Tal vez aquel día se decidió mi vida, porque la he dedicado, cuantitativamente al menos, al periodismo. Hoy, como digo, y pese a que me resisto a releerme, la clave de aquel artículo continúa lozana en mi mente porque lo está en la sociedad en la que vivo. Acabo de leer la “Apología de Sócrates”, escrita por Platón, su gran discípulo y amanuense. Como es sabido, el inspirador de la escuela académica griega, de la que venimos, hace ahí un alegato de condenado a muerte por la democracia ateniense que sigue siendo veinticuatro siglos después una puesta en evidencia vital del gran engaño que es el sofismo —en nuestro tiempo y lugar revestido de materialismo. Lo que mi ignorancia, que con tan corta edad multiplicaba aún a la que arrastro hoy, no impidió descubrir a mi lucidez, esa oposición nata entre las dos únicas grandes posturas ante la existencia, el idealismo moral y el realismo pragmático, está hoy tan presente en la vida pública y privada de los españoles —también de los occidentales en general— que se podría aplicar el discurso socrático íntegro a la política nacional sin que rechinara una coma. Modestamente, también mi atrevimiento verbal de hace casi medio siglo sigue en pie. En él mencionaba, como aplicación histórica inmediata, a Francisco Franco y a José Antonio en términos encomiásticos. Alguna vez he temido, lo confieso, haberme dejado llevar por un entusiasmo demasiado subjetivo y pasajero. Agradezco a don Pedro Sánchez Pérez-Castejón y sus ministras y ministros la reafirmación en aquellas manifestaciones. Aprovecho que todavía no es delito para expresarlo: La España que nos dejó el Jefe del Estado General Franco fue, además de nuestra matriz cultural, el cimiento de la democracia y el más esperanzador ejemplo de reconciliación de nuestra Historia. Nada perfecto, desde luego, pero ¿calificamos lo que ha venido después? Mejor no.

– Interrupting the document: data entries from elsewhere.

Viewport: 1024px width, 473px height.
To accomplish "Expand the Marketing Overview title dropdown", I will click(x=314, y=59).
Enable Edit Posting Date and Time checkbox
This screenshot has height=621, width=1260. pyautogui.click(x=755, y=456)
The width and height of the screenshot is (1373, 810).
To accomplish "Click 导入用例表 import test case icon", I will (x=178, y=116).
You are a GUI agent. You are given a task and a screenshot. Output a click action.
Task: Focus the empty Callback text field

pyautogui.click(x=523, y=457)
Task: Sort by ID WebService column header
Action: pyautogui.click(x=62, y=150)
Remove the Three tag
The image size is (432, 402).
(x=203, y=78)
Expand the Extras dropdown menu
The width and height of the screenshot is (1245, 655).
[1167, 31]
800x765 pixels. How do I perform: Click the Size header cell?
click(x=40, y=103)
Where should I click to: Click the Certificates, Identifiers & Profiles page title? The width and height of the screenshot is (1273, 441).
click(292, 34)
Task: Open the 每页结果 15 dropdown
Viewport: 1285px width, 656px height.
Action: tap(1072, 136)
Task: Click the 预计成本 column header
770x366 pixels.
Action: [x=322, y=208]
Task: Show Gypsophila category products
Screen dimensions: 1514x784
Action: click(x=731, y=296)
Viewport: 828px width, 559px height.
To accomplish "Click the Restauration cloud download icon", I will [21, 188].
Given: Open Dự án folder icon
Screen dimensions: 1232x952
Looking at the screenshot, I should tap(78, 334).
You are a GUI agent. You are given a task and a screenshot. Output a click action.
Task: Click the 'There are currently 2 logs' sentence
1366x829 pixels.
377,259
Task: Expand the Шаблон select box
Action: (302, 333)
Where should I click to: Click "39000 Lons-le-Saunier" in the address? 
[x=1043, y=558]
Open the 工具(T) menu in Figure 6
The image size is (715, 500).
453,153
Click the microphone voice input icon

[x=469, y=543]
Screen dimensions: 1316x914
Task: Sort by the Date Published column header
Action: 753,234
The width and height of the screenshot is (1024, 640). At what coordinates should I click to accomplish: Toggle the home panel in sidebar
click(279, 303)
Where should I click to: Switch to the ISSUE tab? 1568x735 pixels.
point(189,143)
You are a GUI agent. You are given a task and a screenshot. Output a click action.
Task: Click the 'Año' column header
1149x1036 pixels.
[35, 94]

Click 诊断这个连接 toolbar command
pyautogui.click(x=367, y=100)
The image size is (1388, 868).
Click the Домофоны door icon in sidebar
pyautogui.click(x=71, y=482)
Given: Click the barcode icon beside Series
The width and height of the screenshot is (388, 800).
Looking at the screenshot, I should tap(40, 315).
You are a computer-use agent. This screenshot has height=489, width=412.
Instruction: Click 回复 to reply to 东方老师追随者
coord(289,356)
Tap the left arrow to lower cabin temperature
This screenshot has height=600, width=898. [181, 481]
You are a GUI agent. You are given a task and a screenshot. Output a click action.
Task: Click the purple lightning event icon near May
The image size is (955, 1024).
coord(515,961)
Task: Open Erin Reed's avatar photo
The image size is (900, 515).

El ideal sigue luchando, cuerpo a cuerpo, con la materia, como bien proclama San Pablo, y el mismo Cristo si me apuran. Uno de ambos debe vencer cada asalto siempre, y por eso hay épocas presididas por un romo y miope materialismo, como la que ha implantado en España el marxismo omnipresente, y otras, como la franquista, en las que algo tan inútil como la mayor cruz de la Tierra campeó sobre los últimos restos de hombres confundidos por el odio que no pudieron sobrevivir a las armas. Quienes sí lo hicieron edificaron un gran mausoleo en su memoria, con la mejor intención de disuadir a otros tentados por los mismos errores. Y el gran impulsor de todo eso —guste o no— se llamó Francisco Franco Bahamonde.